While modelling uncertain states with Gaussian-distributed random variables has its limitations in the context of orbital dynamics, notably under long propagation times, it remains a potent representation for SSA applications due to its simplicity of use. This paper will thus focus on the construction of covariance matrices, which provide second-order information about the underlying Gaussian distributions of the object states.

This paper first reviews synthetic covariance generation methods. These methods can be split into three categories: pseudo-observation paradigm, Conjunction Data Messages (CDMs) statistics, and ephemeris-sequence statistics methods. Independent and reusable techniques are identified across these categories. While the first two categories provide complementary approaches to ephemeris-sequence statistics methods, the last category is better suited for widespread, ready-to-use, synthetic covariance generation in operational scenarios.

This research compares the aforementioned synthetic covariance techniques and combines them in a unique ephemeris-sequence statistics-based synthetic covariance generation method. To begin with, a naïve, most basic, ephemeris-difference growth regression method is used as a baseline for comparison. This baseline computes 6x6 covariance predictions for SP ephemerides, assuming all Local Orbital Frame (LOF) components are independent.

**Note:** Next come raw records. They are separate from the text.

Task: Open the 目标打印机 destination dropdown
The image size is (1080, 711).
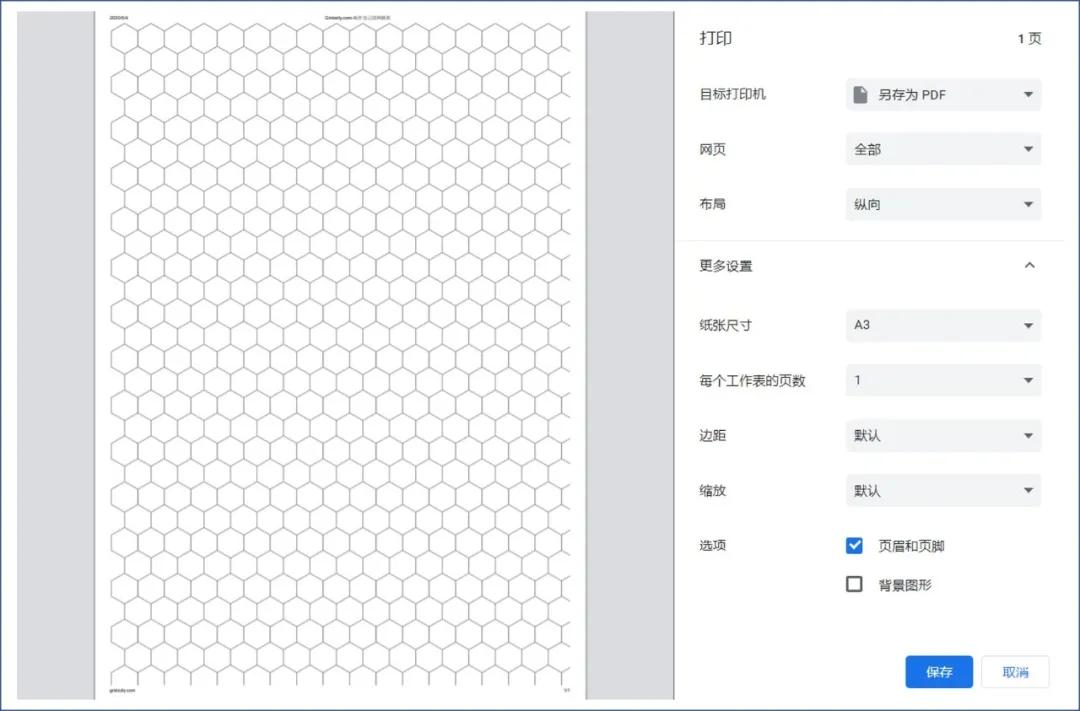Action: pos(940,94)
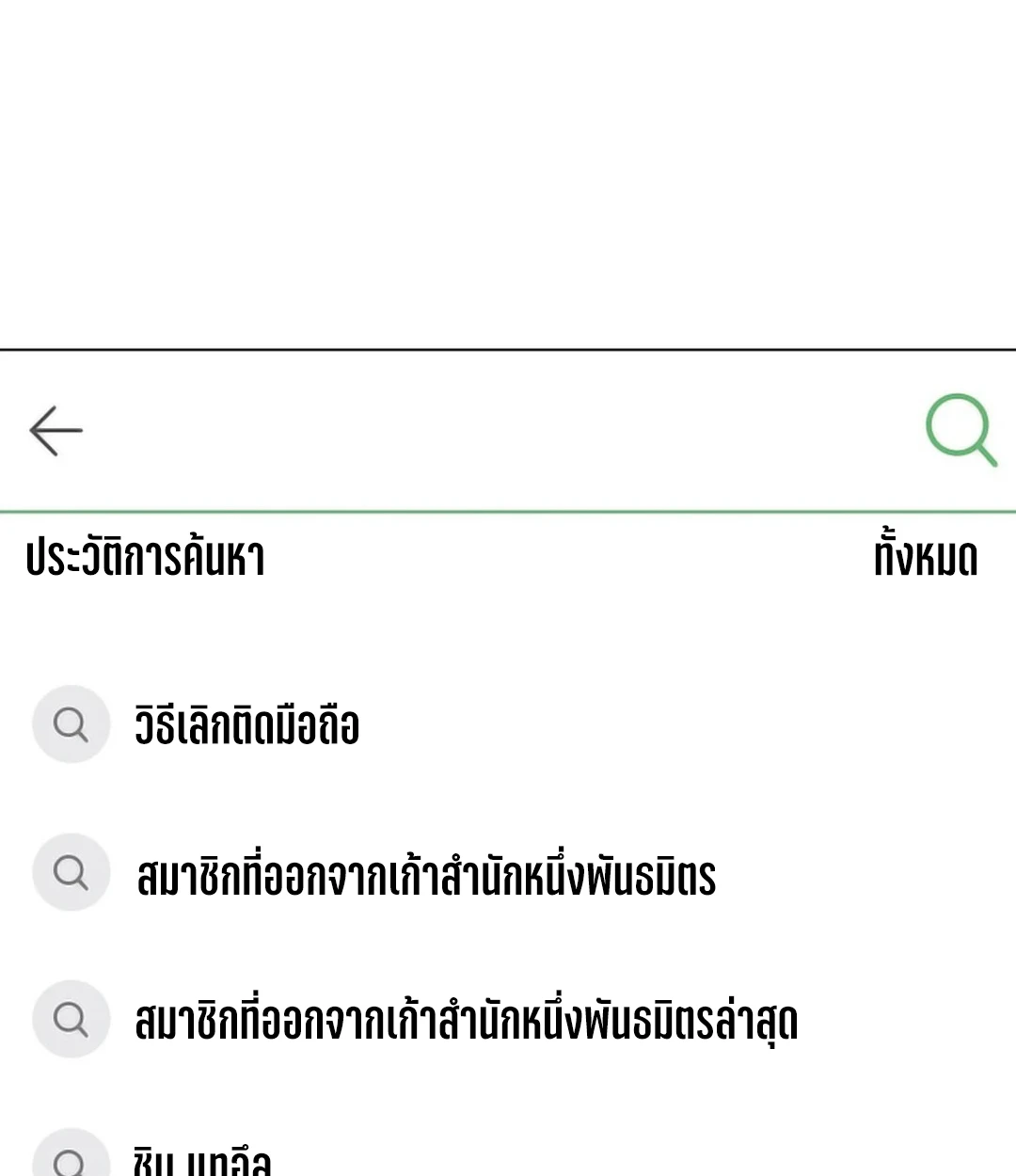
Task: Tap the back arrow
Action: [x=56, y=431]
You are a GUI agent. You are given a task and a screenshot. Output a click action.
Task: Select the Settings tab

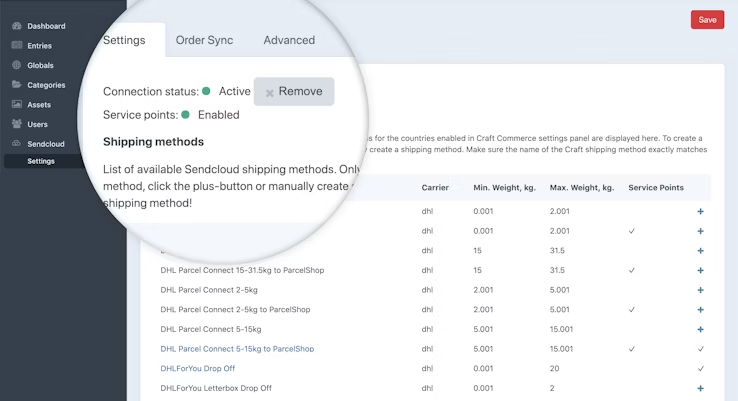[x=124, y=40]
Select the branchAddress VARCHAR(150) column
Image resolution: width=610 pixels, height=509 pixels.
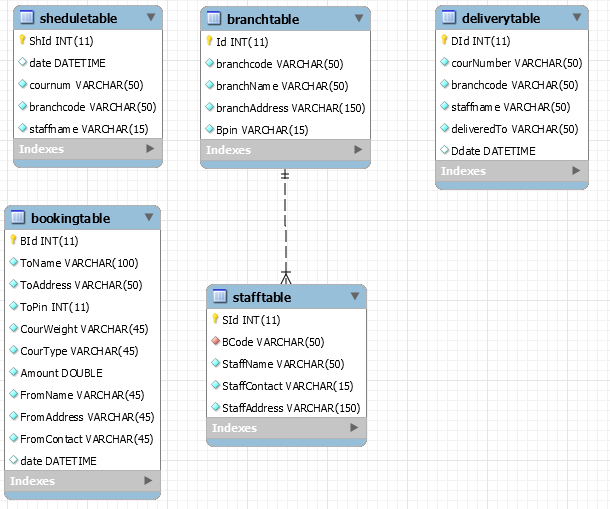pos(290,108)
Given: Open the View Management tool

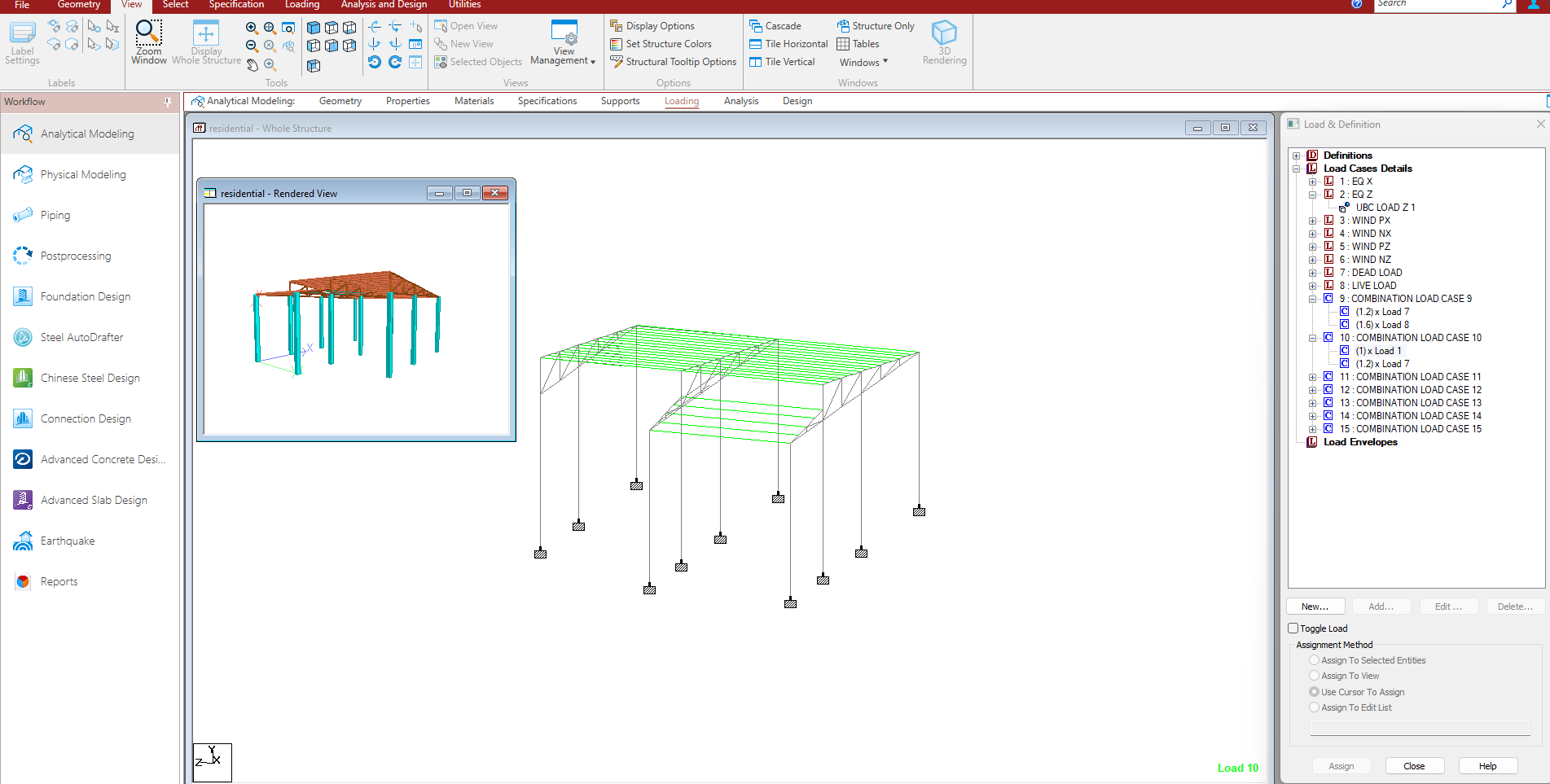Looking at the screenshot, I should [563, 42].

The baseline has multiple apparent drawbacks. Five focus areas are selected to improve this baseline. For each, a well-suited technique from the literature review is tested. These techniques include the error growth model family — e.g., polynomial, exponential — tailored to each covariance component, LOF difference curvature correction, weighted ephemeris difference, robust least-squares regressions, and argument-of-latitude-dependant error growth model. Finally, a method combining the most effective techniques is proposed, demonstrating superior covariance realism.

All synthetic covariance generation methods are tested across multiple orbital regimes: Low Earth Orbit (LEO), Medium Earth Orbit (MEO), Highly Eccentric Orbit (HEO), and Geosynchronous Earth Orbit (GEO). SP ephemerides are used as input data. For some objects — e.g. calibration spheres, Global Navigation Satellite System satellites — reference cm-accuracy ephemerides are retrieved. Covariance realism is assessed by comparing the squared Mahalanobis distribution to a chi-squared distribution, both for cases with and without reference orbits.